EXERCISE DESCRIPTION:
In the rows below, identify every line that contains the string "gear". Case counts.

MATERIAL:
┏━━

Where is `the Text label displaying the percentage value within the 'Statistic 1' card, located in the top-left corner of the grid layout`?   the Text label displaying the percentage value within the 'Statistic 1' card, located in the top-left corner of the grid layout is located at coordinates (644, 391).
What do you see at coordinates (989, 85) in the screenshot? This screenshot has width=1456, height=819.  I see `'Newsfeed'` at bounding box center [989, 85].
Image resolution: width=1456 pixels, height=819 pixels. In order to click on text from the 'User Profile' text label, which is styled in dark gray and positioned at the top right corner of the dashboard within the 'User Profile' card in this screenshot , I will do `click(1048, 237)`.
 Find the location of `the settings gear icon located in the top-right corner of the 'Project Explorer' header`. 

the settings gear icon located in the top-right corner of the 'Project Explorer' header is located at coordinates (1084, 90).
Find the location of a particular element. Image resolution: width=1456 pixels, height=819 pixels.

┗━━

WRITTEN RESPONSE:
 Find the location of `the settings gear icon located in the top-right corner of the 'Project Explorer' header`. 
the settings gear icon located in the top-right corner of the 'Project Explorer' header is located at coordinates (1084, 90).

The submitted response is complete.